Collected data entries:

'''

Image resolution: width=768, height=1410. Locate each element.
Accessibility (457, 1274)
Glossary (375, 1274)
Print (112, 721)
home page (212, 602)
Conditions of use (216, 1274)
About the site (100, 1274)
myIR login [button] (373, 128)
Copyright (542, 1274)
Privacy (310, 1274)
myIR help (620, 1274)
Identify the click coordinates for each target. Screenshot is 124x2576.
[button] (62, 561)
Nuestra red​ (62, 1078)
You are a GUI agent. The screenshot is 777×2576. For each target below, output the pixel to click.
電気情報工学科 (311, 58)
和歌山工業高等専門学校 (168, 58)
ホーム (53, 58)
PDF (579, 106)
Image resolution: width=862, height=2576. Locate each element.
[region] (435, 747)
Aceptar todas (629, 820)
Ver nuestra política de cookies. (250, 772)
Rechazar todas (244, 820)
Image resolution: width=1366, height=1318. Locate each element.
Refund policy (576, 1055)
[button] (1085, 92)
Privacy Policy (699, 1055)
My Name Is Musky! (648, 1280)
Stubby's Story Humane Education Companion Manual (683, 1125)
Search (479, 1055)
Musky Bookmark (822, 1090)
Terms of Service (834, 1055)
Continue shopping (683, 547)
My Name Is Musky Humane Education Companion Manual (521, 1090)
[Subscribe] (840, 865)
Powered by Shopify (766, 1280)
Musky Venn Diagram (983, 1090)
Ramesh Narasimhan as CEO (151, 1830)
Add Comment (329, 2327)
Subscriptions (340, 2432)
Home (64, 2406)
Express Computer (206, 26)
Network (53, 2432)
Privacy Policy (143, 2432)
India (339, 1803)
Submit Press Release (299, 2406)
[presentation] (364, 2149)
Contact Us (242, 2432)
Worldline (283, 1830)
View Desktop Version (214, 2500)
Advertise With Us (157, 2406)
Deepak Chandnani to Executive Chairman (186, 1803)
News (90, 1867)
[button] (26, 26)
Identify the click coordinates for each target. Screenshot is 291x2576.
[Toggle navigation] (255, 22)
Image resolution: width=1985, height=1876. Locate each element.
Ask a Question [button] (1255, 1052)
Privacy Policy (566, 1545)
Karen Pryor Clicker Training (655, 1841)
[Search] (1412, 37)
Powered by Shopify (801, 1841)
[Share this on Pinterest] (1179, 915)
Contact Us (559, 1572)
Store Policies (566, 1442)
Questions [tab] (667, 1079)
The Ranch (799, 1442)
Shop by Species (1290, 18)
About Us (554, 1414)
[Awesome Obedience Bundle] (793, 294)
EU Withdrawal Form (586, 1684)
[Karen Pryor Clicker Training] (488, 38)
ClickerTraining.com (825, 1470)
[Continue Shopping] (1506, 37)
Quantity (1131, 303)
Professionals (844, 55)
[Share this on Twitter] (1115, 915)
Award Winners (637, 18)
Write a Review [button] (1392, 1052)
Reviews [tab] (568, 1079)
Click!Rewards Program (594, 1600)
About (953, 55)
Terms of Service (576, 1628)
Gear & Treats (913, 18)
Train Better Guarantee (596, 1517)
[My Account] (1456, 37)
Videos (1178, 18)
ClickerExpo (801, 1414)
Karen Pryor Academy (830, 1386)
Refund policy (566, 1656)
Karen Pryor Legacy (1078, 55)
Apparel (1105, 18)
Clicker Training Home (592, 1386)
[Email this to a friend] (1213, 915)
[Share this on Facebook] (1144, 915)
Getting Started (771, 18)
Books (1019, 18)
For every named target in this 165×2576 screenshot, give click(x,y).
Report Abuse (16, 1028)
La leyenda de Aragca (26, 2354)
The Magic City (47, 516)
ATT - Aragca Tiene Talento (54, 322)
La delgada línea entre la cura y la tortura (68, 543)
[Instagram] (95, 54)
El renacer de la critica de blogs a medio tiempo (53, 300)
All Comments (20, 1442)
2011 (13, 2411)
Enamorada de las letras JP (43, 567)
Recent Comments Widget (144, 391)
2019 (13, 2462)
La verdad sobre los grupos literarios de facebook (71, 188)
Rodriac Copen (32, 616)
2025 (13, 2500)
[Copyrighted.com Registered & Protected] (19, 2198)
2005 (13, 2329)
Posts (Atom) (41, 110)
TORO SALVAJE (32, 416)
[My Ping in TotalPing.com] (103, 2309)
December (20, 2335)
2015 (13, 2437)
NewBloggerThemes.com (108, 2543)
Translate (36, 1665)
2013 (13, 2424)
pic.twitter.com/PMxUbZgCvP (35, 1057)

'''

Task goal: Print exactly the lines above, between the one holding "Ramesh Narasimhan as CEO (151, 1830)" and the one holding "[presentation] (364, 2149)", inclusive, and nothing besides.

Exercise result:
Ramesh Narasimhan as CEO (151, 1830)
Add Comment (329, 2327)
Subscriptions (340, 2432)
Home (64, 2406)
Express Computer (206, 26)
Network (53, 2432)
Privacy Policy (143, 2432)
India (339, 1803)
Submit Press Release (299, 2406)
[presentation] (364, 2149)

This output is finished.